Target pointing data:
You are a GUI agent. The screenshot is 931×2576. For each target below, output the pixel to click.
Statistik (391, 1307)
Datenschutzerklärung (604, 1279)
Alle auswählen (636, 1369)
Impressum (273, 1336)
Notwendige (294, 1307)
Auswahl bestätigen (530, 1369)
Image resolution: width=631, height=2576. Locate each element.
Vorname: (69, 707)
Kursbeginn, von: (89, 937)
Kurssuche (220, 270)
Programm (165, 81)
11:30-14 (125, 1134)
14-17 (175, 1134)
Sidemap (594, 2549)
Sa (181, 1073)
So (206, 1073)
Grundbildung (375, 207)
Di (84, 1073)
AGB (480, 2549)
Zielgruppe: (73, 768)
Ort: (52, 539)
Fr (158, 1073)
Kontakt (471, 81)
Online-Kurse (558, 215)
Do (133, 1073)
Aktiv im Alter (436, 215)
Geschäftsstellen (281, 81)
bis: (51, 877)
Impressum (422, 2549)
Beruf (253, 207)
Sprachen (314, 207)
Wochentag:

Exercise task: Render the records as a Markdown table with the columns "Row" and "Entry", starting at the line that contains "Ort: (52, 539)" and ending at the last line of the records, both included. Number each row and omit any blank lines.

Exercise response:
| Row | Entry |
|---|---|
| 1 | Ort: (52, 539) |
| 2 | Fr (158, 1073) |
| 3 | Kontakt (471, 81) |
| 4 | Online-Kurse (558, 215) |
| 5 | Do (133, 1073) |
| 6 | Aktiv im Alter (436, 215) |
| 7 | Geschäftsstellen (281, 81) |
| 8 | bis: (51, 877) |
| 9 | Impressum (422, 2549) |
| 10 | Beruf (253, 207) |
| 11 | Sprachen (314, 207) |
| 12 | Wochentag: |